Later on, periodic and automatic rotation based on smart contracts will be enabled. In such a way that it is impossible to predict who are the producers of selected active blocks. (external entropy)

Replacement of an active Validator Node

If a node on the schedule stops responding. The permisioning committee may manually replace validator nodes with performance or security issues.

Eventually, a smart contract may be implemented to replace a block producer's account in the schedule automatically based on objective performance metrics.

Custom EOSIO system contracts

LACChain will use tailored system contracts. Building over the native EOSIO system contracts, where the main changes lie replacing native Delegated Proof of Stake (dPOS) mechanism with the standard defined by LACChain.

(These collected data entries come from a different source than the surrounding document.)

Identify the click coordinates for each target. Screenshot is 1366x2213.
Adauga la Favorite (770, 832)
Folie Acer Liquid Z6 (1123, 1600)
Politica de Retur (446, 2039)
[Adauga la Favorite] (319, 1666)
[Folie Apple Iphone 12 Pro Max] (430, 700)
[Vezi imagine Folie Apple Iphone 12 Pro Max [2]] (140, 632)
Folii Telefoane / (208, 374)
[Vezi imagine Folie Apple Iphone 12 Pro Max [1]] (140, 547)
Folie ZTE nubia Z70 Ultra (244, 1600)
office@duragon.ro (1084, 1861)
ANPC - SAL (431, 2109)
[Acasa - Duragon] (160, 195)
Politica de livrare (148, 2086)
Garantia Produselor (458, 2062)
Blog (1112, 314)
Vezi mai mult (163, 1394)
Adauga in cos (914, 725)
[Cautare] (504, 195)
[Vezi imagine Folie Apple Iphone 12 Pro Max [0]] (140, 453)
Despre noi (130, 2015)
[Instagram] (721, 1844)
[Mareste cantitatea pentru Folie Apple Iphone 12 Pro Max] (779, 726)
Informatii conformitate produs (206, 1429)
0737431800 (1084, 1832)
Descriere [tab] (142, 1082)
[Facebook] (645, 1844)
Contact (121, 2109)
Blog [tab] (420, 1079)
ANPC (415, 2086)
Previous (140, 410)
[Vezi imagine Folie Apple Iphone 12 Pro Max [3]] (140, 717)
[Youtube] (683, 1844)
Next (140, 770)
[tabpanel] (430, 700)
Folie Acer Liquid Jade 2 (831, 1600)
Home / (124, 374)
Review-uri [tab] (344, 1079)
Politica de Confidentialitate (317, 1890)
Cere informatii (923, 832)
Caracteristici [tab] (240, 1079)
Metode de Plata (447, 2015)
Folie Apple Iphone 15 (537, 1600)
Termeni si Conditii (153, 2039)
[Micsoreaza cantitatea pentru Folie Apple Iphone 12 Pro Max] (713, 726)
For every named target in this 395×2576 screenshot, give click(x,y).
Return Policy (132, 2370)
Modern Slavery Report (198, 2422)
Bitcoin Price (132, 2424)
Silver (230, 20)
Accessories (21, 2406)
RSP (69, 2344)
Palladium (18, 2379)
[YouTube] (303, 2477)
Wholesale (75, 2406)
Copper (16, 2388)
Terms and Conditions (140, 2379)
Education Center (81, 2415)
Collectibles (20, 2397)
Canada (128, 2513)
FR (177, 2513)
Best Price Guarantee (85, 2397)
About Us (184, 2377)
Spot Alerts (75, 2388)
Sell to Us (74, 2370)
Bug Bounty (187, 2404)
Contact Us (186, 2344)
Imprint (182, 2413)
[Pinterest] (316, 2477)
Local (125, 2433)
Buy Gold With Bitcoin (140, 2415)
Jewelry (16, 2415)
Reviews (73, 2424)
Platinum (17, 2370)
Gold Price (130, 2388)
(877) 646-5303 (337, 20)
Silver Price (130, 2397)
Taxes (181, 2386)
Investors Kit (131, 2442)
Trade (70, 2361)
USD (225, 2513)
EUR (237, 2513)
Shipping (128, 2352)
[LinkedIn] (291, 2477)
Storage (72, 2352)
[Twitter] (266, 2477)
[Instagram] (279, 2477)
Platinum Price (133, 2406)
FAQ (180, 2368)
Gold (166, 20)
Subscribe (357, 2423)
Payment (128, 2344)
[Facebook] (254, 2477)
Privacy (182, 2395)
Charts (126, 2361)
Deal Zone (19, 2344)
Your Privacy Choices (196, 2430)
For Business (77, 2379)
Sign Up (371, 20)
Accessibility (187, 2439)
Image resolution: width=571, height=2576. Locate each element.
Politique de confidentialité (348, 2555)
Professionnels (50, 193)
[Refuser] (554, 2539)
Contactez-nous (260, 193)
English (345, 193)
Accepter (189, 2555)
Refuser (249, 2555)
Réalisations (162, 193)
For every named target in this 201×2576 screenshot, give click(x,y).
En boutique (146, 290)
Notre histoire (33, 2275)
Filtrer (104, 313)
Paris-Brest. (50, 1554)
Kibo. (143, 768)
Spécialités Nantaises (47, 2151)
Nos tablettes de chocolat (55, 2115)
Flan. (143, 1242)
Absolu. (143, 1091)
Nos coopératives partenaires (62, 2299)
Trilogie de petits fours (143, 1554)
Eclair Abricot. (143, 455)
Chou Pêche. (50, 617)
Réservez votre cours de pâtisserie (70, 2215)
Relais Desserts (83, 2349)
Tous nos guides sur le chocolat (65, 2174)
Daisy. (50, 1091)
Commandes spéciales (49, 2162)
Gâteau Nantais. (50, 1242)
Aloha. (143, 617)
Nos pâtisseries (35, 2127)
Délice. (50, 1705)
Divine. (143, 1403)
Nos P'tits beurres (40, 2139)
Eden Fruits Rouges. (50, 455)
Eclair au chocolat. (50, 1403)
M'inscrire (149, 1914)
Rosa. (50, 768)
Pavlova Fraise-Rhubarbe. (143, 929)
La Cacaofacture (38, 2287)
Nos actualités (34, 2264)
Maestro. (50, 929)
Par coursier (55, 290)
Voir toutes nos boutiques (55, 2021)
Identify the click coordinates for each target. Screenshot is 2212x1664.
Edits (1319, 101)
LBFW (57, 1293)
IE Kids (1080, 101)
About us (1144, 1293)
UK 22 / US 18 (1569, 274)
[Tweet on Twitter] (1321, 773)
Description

This change involves disabling the use of tokens and voting features of the DPOS protocol. It will also no longer be necessary to issue a system token.

Disabled dPOS functions :

  • System Token
  • Block Producer Voting
  • Block Producer Payment
  • Staking for resources
  • Delegation of Resources
  • Namebiding
  • Resource Exchange (REX)

This functionality will not necessarily be removed, but an “assert false” function will be used to disable the functions since these functions are not required.

In essence, the LACChain system contracts define a mechanism to register the validator nodes as well as allocate system resources required by the network user accounts to execute their smart contracts.